TASK GOAL:
A word-for-word transcript of every entry is required.

RECORDS FOR PROCESSING:
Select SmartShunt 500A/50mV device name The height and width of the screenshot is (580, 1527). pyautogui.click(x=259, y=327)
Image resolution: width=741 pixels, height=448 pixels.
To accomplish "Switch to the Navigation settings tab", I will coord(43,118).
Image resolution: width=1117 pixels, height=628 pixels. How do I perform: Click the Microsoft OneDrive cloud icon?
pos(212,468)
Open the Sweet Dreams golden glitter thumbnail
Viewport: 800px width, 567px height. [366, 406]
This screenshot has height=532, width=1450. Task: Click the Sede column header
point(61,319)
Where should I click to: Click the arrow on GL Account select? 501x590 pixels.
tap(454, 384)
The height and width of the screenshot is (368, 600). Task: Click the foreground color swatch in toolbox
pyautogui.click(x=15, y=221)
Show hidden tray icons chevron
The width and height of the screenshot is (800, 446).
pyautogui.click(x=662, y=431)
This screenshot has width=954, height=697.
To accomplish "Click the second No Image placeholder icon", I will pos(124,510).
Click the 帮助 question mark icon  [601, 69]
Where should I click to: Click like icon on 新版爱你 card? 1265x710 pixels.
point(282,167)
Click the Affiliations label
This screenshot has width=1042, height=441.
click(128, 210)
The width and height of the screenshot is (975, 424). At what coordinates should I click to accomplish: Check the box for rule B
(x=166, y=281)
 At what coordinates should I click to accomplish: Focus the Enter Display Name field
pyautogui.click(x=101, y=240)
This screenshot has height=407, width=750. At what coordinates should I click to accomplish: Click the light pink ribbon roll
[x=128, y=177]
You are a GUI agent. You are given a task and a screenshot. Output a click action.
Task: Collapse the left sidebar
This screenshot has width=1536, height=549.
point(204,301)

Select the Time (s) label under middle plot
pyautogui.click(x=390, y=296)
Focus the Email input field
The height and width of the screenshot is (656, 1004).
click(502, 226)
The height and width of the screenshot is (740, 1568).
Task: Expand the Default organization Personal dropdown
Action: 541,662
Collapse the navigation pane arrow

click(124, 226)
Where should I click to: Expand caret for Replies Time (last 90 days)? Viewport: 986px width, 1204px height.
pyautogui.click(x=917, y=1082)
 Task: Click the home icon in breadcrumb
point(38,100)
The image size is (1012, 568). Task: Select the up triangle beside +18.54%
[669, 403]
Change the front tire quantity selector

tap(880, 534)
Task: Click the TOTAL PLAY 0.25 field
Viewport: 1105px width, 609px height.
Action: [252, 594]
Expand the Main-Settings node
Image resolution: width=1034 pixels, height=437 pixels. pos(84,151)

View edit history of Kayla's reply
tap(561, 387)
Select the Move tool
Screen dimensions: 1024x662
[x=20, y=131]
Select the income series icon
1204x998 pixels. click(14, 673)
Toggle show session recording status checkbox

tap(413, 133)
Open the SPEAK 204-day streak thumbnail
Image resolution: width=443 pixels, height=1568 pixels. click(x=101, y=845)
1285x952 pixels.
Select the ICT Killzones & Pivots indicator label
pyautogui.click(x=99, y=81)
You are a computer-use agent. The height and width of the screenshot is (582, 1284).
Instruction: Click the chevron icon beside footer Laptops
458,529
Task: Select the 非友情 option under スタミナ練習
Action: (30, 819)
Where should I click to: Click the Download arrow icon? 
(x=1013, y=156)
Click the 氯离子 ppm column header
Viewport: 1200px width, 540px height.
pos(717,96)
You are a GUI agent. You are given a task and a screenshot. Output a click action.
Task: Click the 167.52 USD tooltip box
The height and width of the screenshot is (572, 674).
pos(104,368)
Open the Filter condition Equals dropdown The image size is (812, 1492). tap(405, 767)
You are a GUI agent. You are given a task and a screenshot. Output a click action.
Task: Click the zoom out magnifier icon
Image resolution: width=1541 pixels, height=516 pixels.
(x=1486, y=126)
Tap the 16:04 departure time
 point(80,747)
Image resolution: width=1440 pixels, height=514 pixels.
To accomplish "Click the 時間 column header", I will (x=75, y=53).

EXERCISE SOLUTION:
Select SmartShunt 500A/50mV device name The height and width of the screenshot is (580, 1527). pyautogui.click(x=259, y=327)
Image resolution: width=741 pixels, height=448 pixels.
To accomplish "Switch to the Navigation settings tab", I will coord(43,118).
Image resolution: width=1117 pixels, height=628 pixels. How do I perform: Click the Microsoft OneDrive cloud icon?
pos(212,468)
Open the Sweet Dreams golden glitter thumbnail
Viewport: 800px width, 567px height. [366, 406]
This screenshot has height=532, width=1450. Task: Click the Sede column header
point(61,319)
Where should I click to: Click the arrow on GL Account select? 501x590 pixels.
tap(454, 384)
The height and width of the screenshot is (368, 600). Task: Click the foreground color swatch in toolbox
pyautogui.click(x=15, y=221)
Show hidden tray icons chevron
The width and height of the screenshot is (800, 446).
pyautogui.click(x=662, y=431)
This screenshot has width=954, height=697.
To accomplish "Click the second No Image placeholder icon", I will pos(124,510).
Click the 帮助 question mark icon  [601, 69]
Where should I click to: Click like icon on 新版爱你 card? 1265x710 pixels.
point(282,167)
Click the Affiliations label
This screenshot has width=1042, height=441.
click(128, 210)
The width and height of the screenshot is (975, 424). At what coordinates should I click to accomplish: Check the box for rule B
(x=166, y=281)
 At what coordinates should I click to accomplish: Focus the Enter Display Name field
pyautogui.click(x=101, y=240)
This screenshot has height=407, width=750. At what coordinates should I click to accomplish: Click the light pink ribbon roll
[x=128, y=177]
You are a GUI agent. You are given a task and a screenshot. Output a click action.
Task: Collapse the left sidebar
This screenshot has width=1536, height=549.
point(204,301)

Select the Time (s) label under middle plot
pyautogui.click(x=390, y=296)
Focus the Email input field
The height and width of the screenshot is (656, 1004).
click(502, 226)
The height and width of the screenshot is (740, 1568).
Task: Expand the Default organization Personal dropdown
Action: 541,662
Collapse the navigation pane arrow

click(124, 226)
Where should I click to: Expand caret for Replies Time (last 90 days)? Viewport: 986px width, 1204px height.
pyautogui.click(x=917, y=1082)
 Task: Click the home icon in breadcrumb
point(38,100)
The image size is (1012, 568). Task: Select the up triangle beside +18.54%
[669, 403]
Change the front tire quantity selector

tap(880, 534)
Task: Click the TOTAL PLAY 0.25 field
Viewport: 1105px width, 609px height.
Action: [252, 594]
Expand the Main-Settings node
Image resolution: width=1034 pixels, height=437 pixels. pos(84,151)

View edit history of Kayla's reply
tap(561, 387)
Select the Move tool
Screen dimensions: 1024x662
[x=20, y=131]
Select the income series icon
1204x998 pixels. click(14, 673)
Toggle show session recording status checkbox

tap(413, 133)
Open the SPEAK 204-day streak thumbnail
Image resolution: width=443 pixels, height=1568 pixels. click(x=101, y=845)
1285x952 pixels.
Select the ICT Killzones & Pivots indicator label
pyautogui.click(x=99, y=81)
You are a computer-use agent. The height and width of the screenshot is (582, 1284).
Instruction: Click the chevron icon beside footer Laptops
458,529
Task: Select the 非友情 option under スタミナ練習
Action: (30, 819)
Where should I click to: Click the Download arrow icon? 
(x=1013, y=156)
Click the 氯离子 ppm column header
Viewport: 1200px width, 540px height.
pos(717,96)
You are a GUI agent. You are given a task and a screenshot. Output a click action.
Task: Click the 167.52 USD tooltip box
The height and width of the screenshot is (572, 674).
pos(104,368)
Open the Filter condition Equals dropdown The image size is (812, 1492). tap(405, 767)
You are a GUI agent. You are given a task and a screenshot. Output a click action.
Task: Click the zoom out magnifier icon
Image resolution: width=1541 pixels, height=516 pixels.
(x=1486, y=126)
Tap the 16:04 departure time
 point(80,747)
Image resolution: width=1440 pixels, height=514 pixels.
To accomplish "Click the 時間 column header", I will (x=75, y=53).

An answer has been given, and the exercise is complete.